(Stored data)
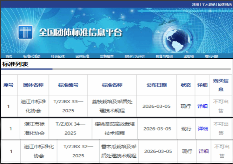Click 全国团体标准信息平台 site title

(x=80, y=33)
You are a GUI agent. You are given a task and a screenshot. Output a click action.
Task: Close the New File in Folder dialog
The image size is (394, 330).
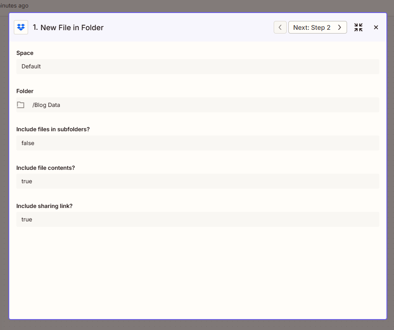(x=376, y=27)
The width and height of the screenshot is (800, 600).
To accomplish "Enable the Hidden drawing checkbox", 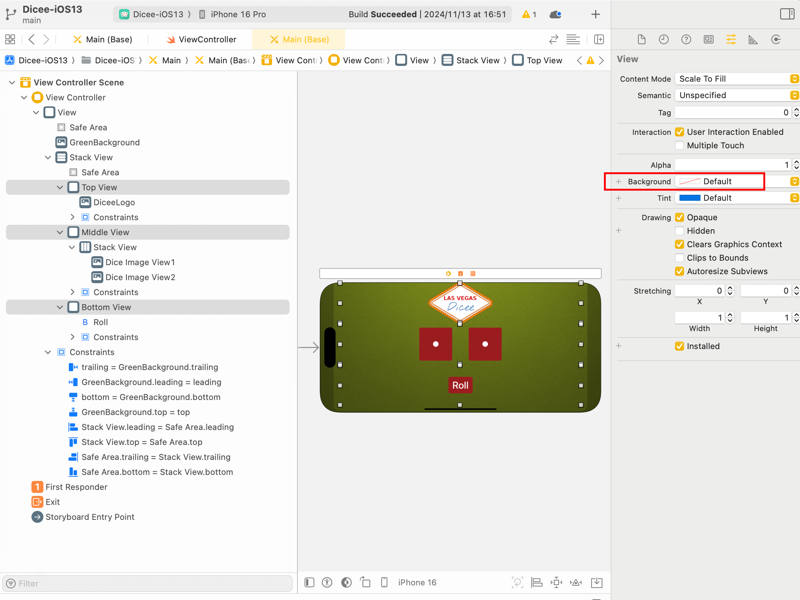I will click(679, 231).
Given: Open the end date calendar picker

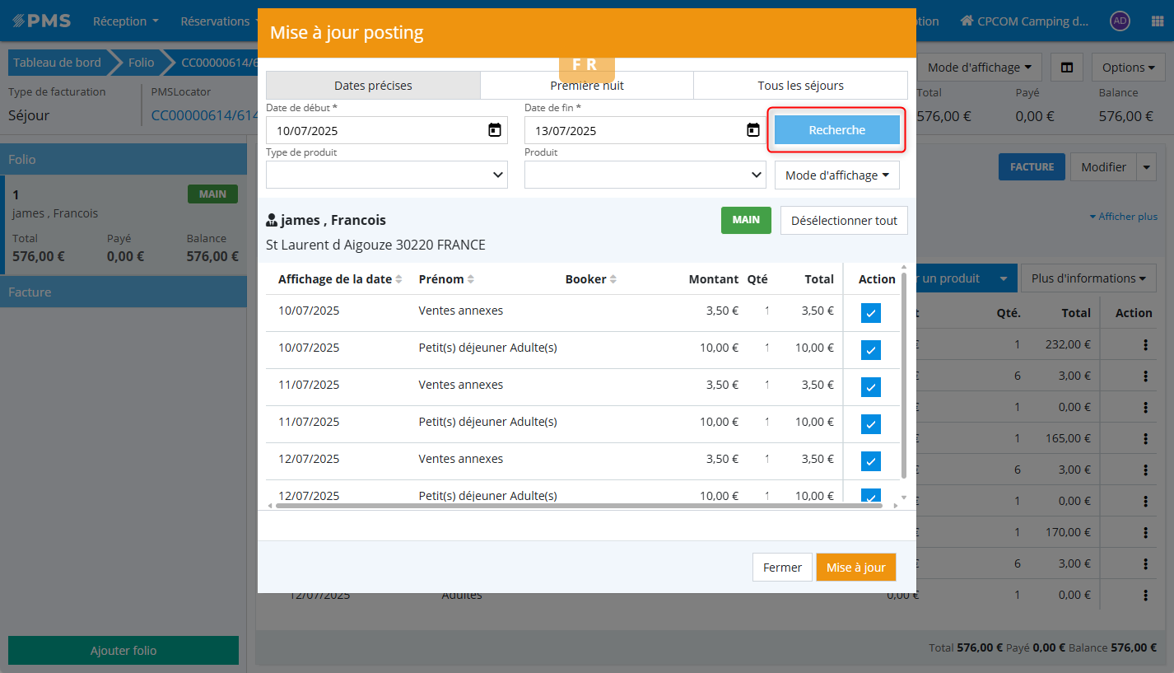Looking at the screenshot, I should (752, 130).
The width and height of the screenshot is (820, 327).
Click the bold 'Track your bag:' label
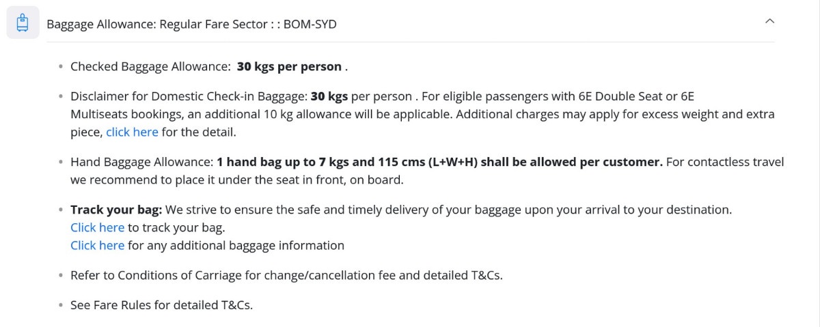tap(116, 210)
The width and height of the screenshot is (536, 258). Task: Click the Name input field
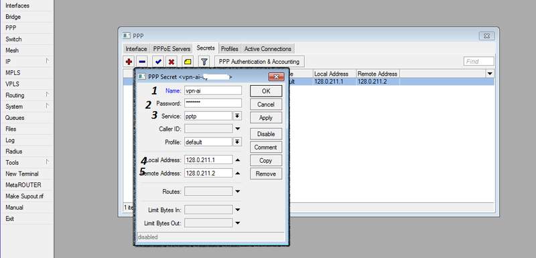pos(213,90)
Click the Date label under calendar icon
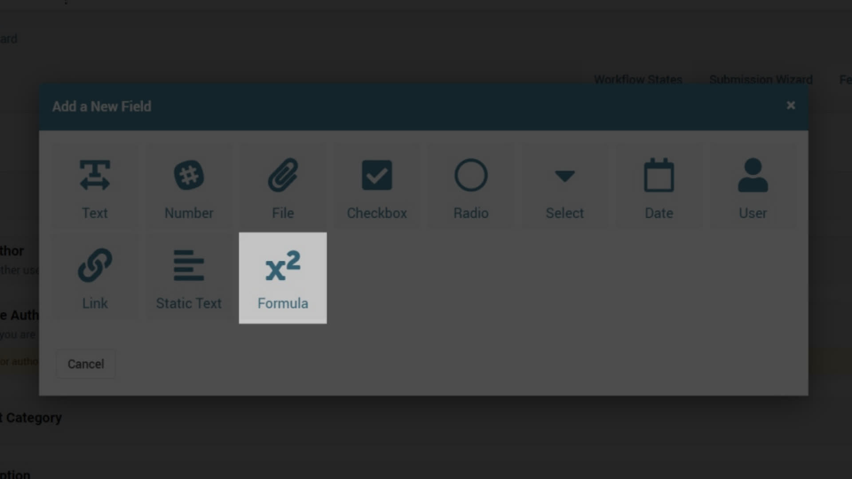852x479 pixels. 659,213
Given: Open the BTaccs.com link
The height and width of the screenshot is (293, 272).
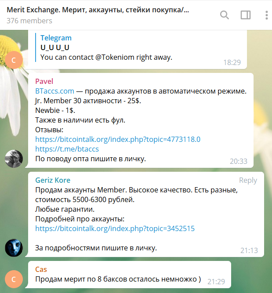Looking at the screenshot, I should click(x=54, y=91).
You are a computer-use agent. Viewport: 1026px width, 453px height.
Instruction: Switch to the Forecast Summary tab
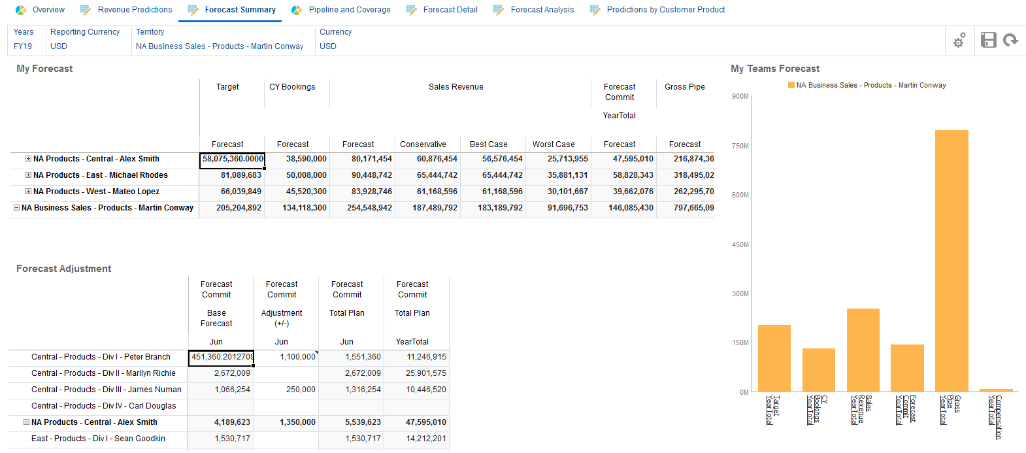click(x=240, y=10)
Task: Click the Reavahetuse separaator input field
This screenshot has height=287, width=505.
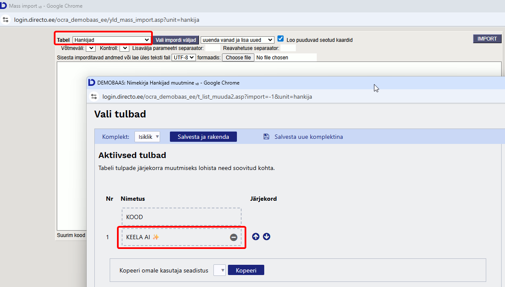Action: pos(288,48)
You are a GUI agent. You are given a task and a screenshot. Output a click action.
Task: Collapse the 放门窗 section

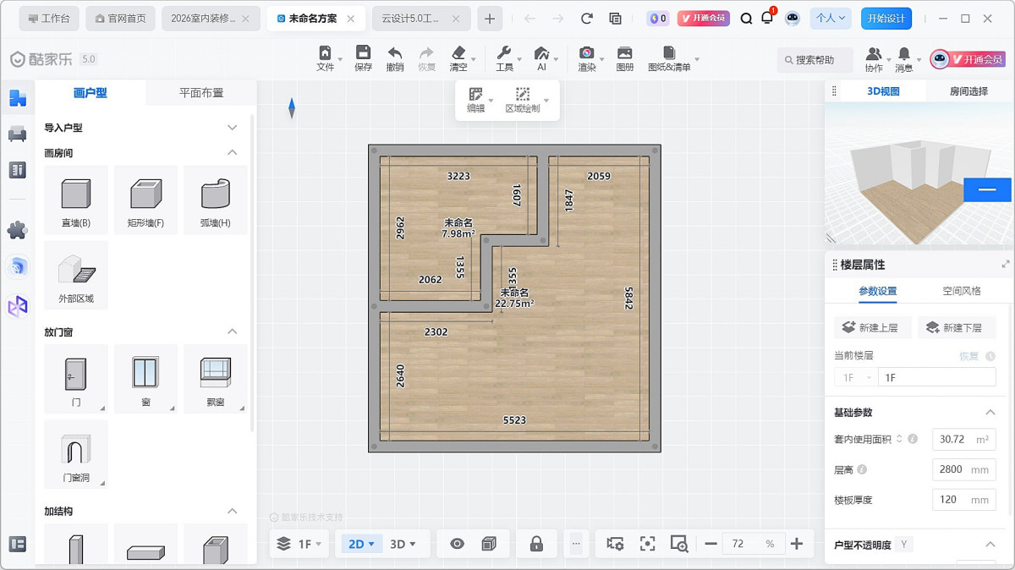pyautogui.click(x=233, y=332)
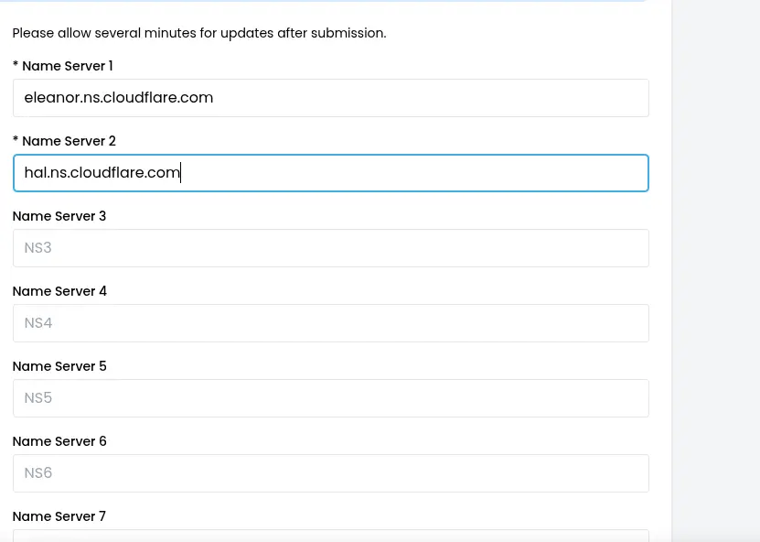Focus the NS5 input box
The image size is (760, 542).
[330, 397]
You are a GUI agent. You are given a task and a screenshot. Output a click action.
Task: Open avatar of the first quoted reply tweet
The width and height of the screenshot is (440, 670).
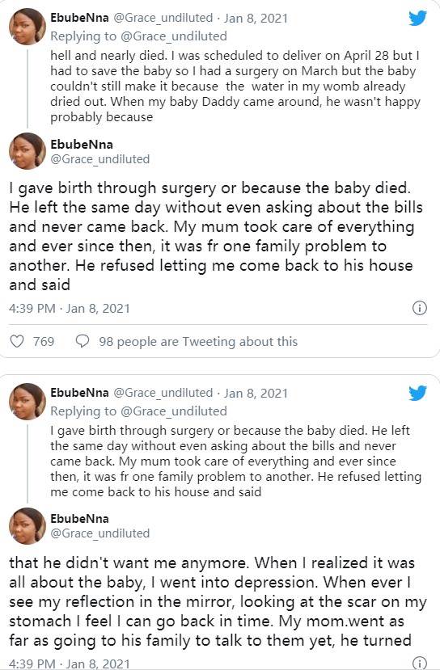(x=28, y=27)
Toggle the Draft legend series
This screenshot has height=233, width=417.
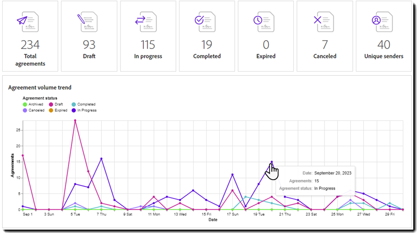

■ What is being asked
Skip every picture. Repeat word for word the lines from the line holding "You are a computer-use" through the end of the entries above.

■ Output
You are a computer-use agent. Viewport: 1026px width, 453px height.
Instruction: Switch to the Forecast Summary tab
click(x=240, y=10)
Task: Click the Reavahetuse separaator input field
This screenshot has height=287, width=505.
Action: pos(288,48)
You are a GUI agent. You are given a task and a screenshot. Output a click action.
Task: Collapse the 放门窗 section

pyautogui.click(x=233, y=332)
Focus the NS5 input box
The image size is (760, 542).
[330, 397]
You are a GUI agent. You are given a task and a screenshot. Output a click action.
Task: Open avatar of the first quoted reply tweet
The width and height of the screenshot is (440, 670).
(x=28, y=27)
Toggle the Draft legend series
This screenshot has height=233, width=417.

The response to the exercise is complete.